→ **What to do**: What number of lines in the material contain the word "agent"? Give that number alone.

→ **Data records**:

_ _ _ _ _

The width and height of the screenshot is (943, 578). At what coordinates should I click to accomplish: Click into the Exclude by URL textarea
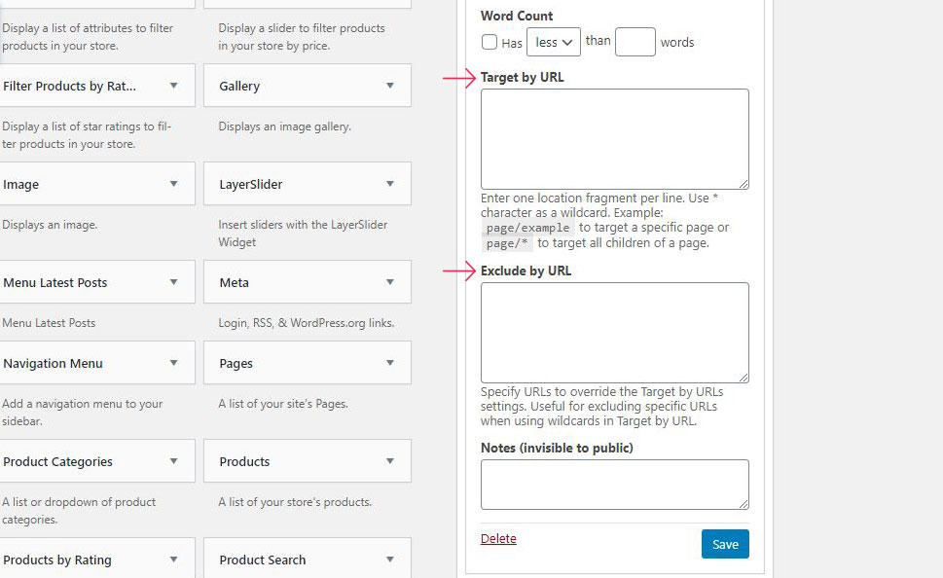tap(614, 332)
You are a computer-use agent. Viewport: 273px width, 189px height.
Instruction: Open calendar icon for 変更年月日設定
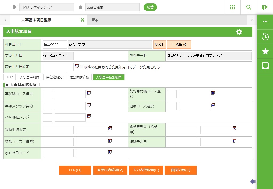coord(77,66)
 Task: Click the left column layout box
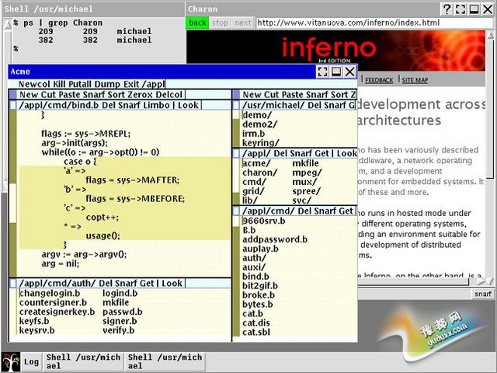coord(13,94)
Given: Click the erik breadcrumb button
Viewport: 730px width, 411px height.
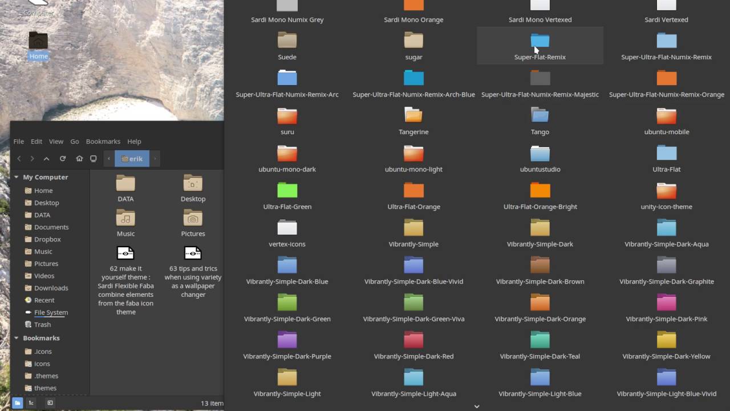Looking at the screenshot, I should click(132, 159).
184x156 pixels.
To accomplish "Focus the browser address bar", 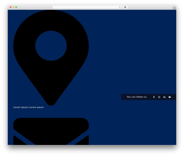I will [86, 7].
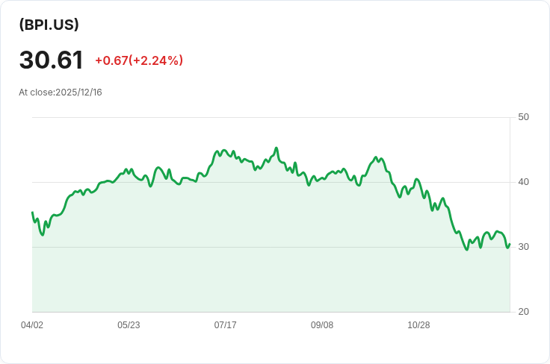Click the 40 label on the price axis
Viewport: 550px width, 364px height.
coord(523,182)
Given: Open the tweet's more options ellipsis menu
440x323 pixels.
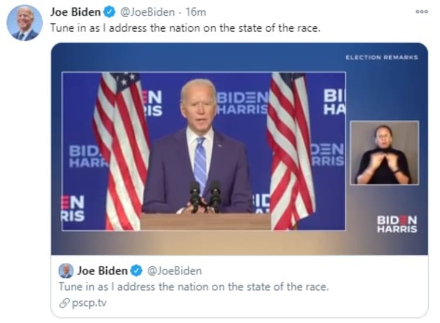Looking at the screenshot, I should [x=421, y=12].

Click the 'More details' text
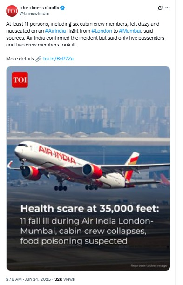pos(20,59)
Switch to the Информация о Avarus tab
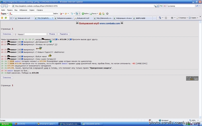The image size is (202, 126). [x=123, y=18]
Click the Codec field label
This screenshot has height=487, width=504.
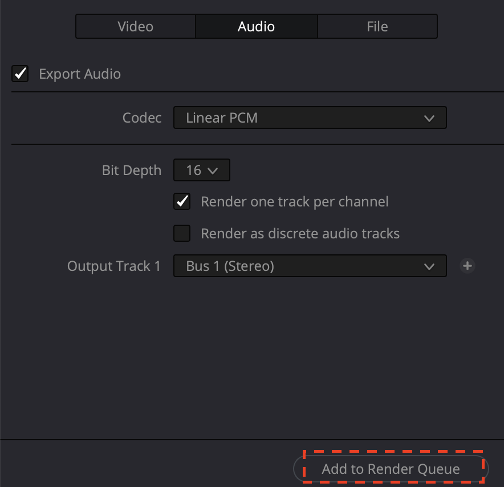[x=142, y=119]
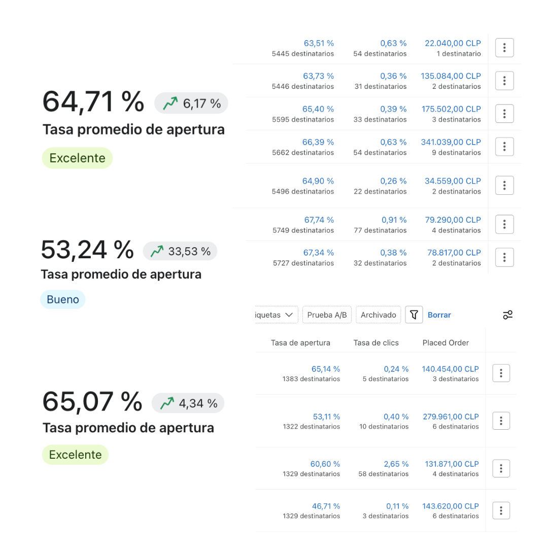
Task: Open the 2,65 % click rate link
Action: point(396,464)
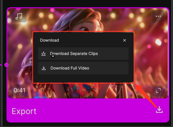The image size is (173, 127).
Task: Click the purple Export bar's empty middle area
Action: click(x=95, y=110)
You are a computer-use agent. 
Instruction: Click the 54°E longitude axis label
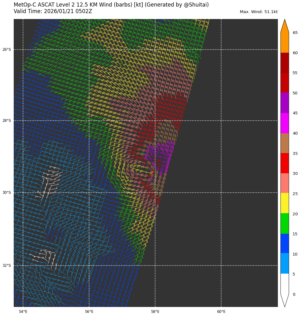(x=23, y=312)
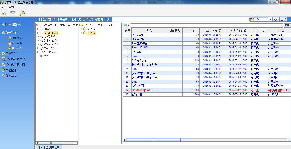This screenshot has height=149, width=291.
Task: Click the 流程监控 icon in the left sidebar
Action: coord(3,70)
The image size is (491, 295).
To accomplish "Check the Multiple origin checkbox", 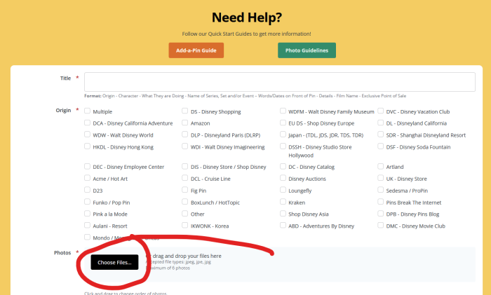I will (87, 111).
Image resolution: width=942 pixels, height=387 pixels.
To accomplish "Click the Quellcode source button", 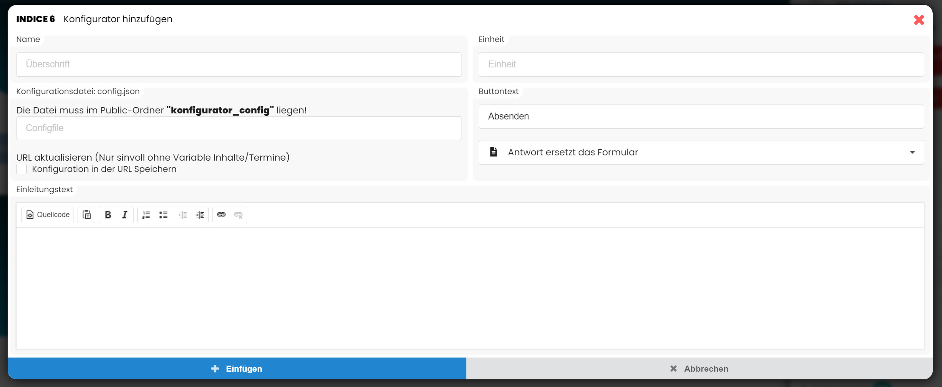I will click(x=48, y=215).
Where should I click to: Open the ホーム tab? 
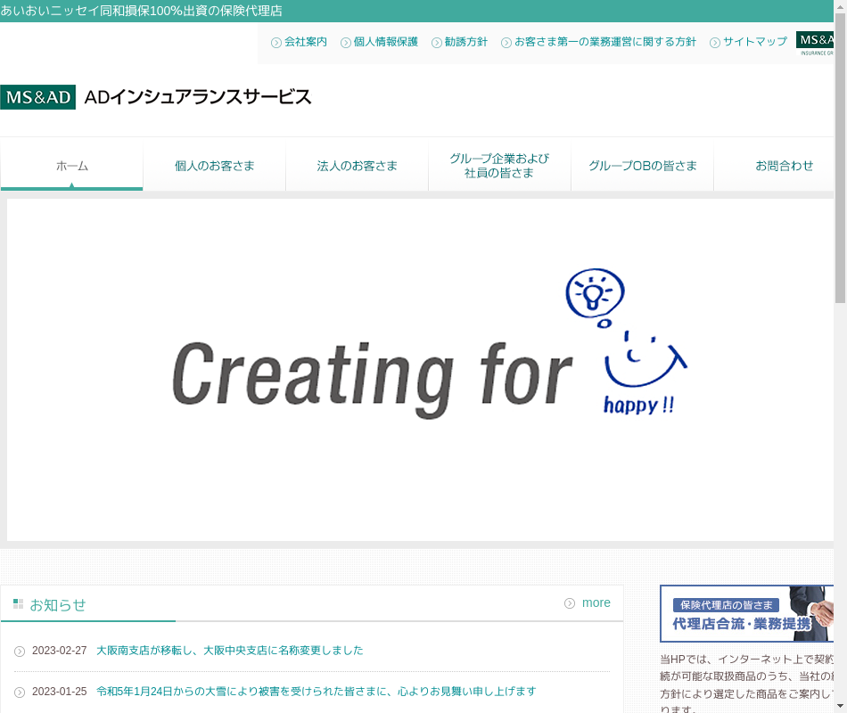point(71,166)
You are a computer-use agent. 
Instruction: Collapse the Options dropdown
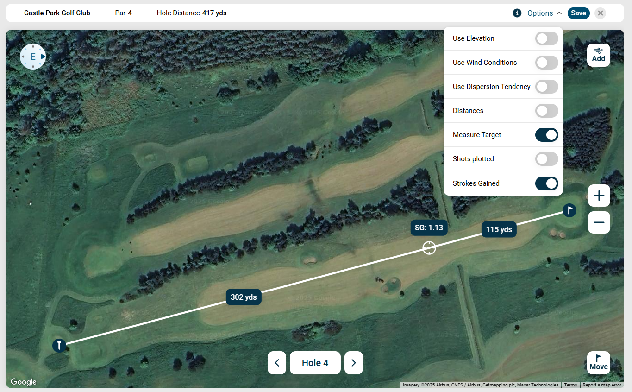(x=544, y=13)
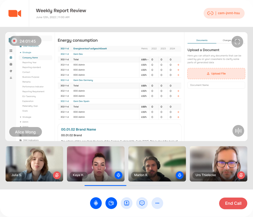Viewport: 253px width, 217px height.
Task: Click the recording indicator timer 24:01:45
Action: click(x=25, y=41)
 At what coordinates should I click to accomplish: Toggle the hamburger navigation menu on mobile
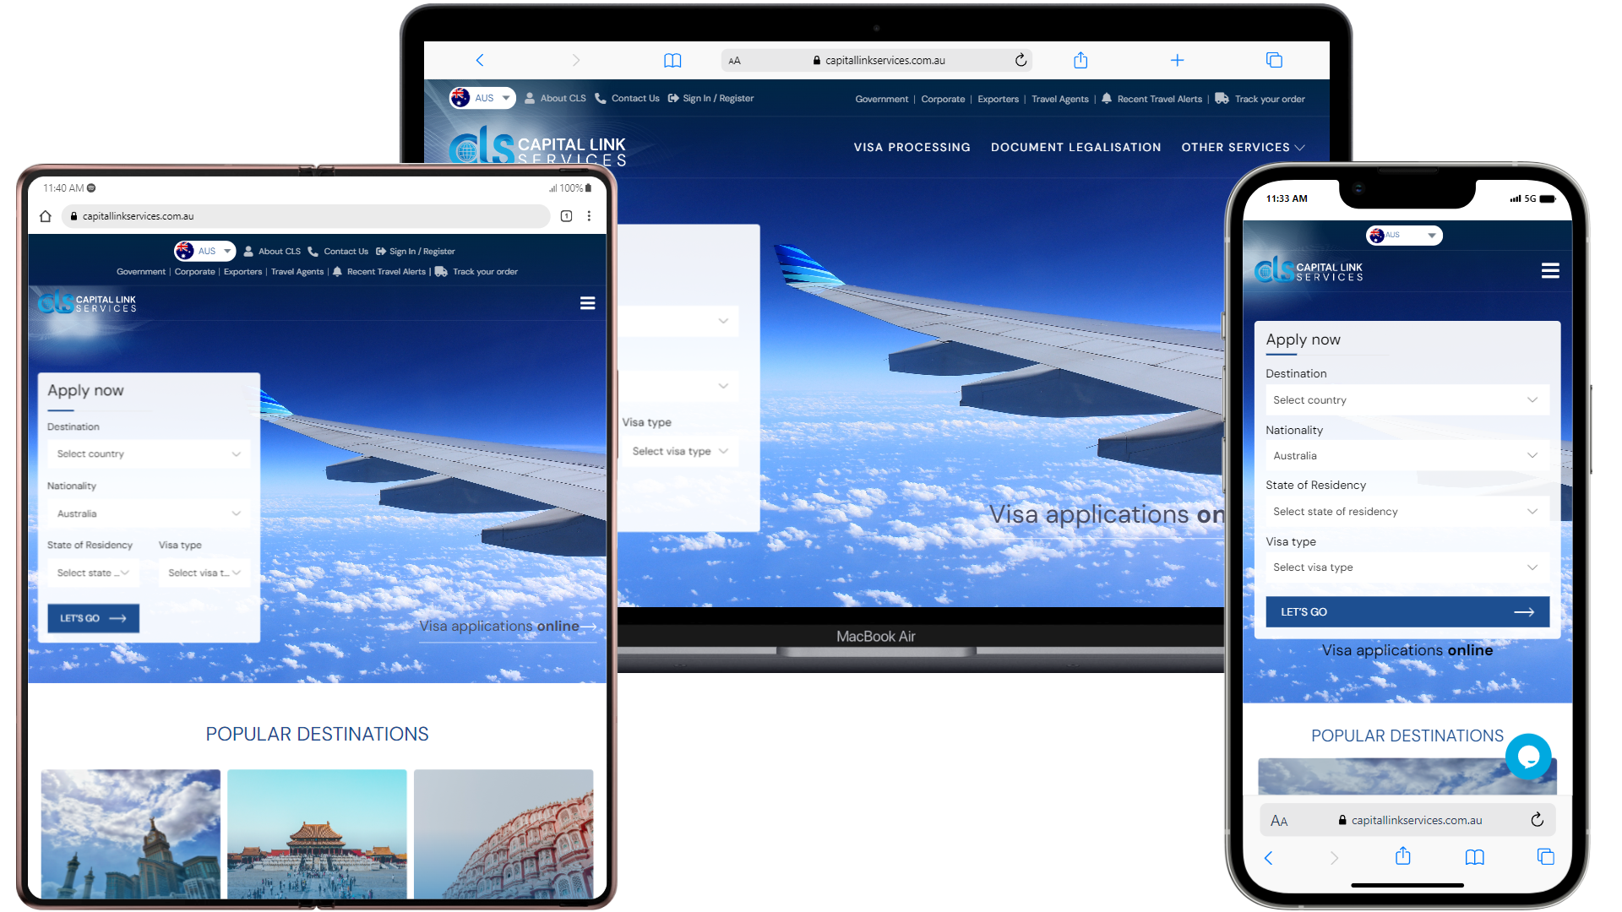pyautogui.click(x=1549, y=270)
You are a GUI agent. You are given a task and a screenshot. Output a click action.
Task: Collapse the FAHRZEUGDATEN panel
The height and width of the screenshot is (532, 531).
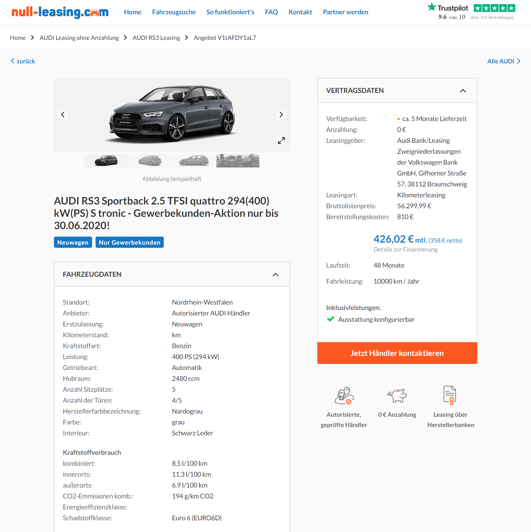click(276, 274)
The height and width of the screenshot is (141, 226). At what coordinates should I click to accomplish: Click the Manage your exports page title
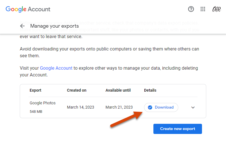point(55,26)

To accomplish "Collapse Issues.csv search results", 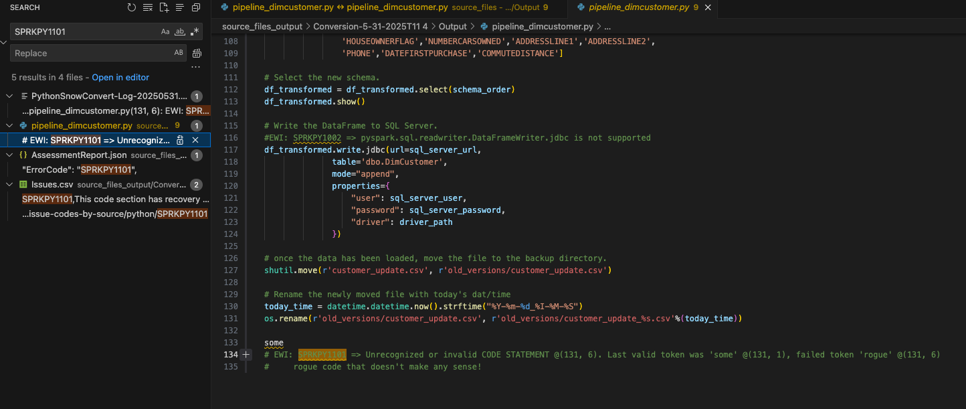I will tap(9, 185).
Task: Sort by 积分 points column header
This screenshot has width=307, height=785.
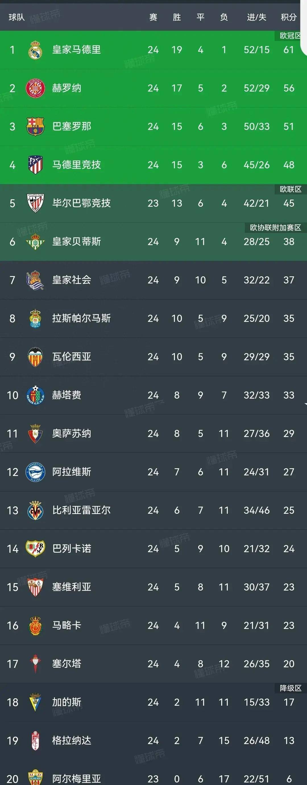Action: tap(288, 17)
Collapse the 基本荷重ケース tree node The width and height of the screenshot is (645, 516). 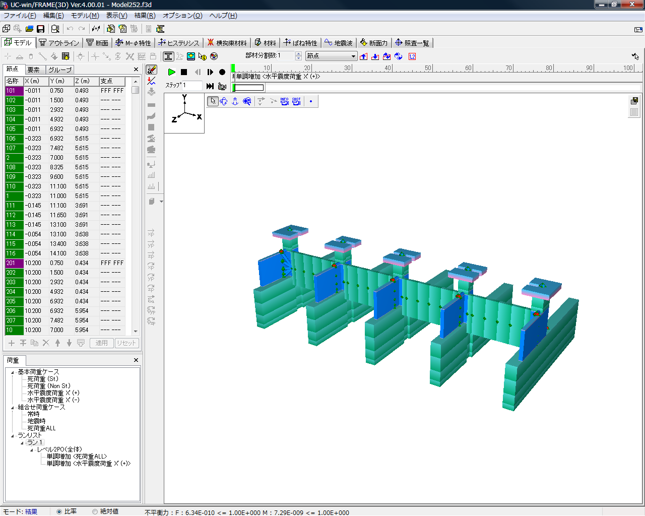[x=13, y=372]
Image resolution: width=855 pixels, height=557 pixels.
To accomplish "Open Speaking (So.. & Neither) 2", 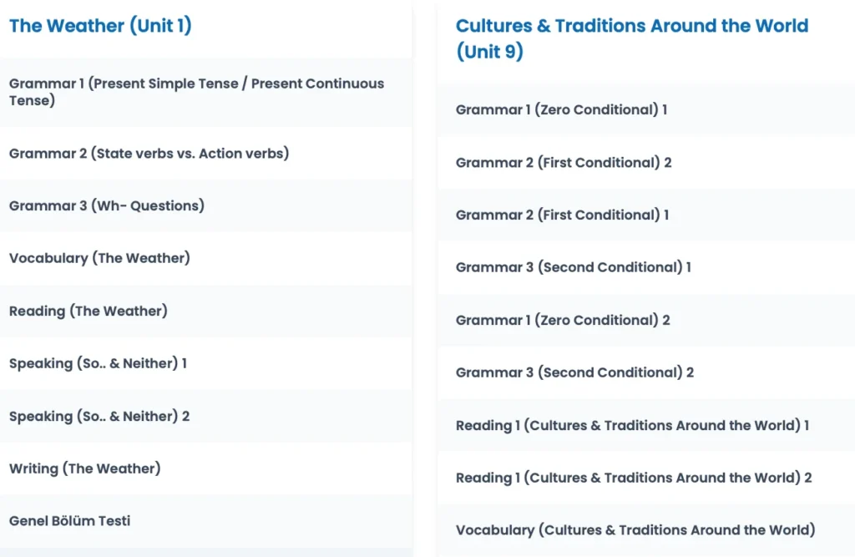I will [x=206, y=416].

_ _ _ _ _

→ **Response below**: 4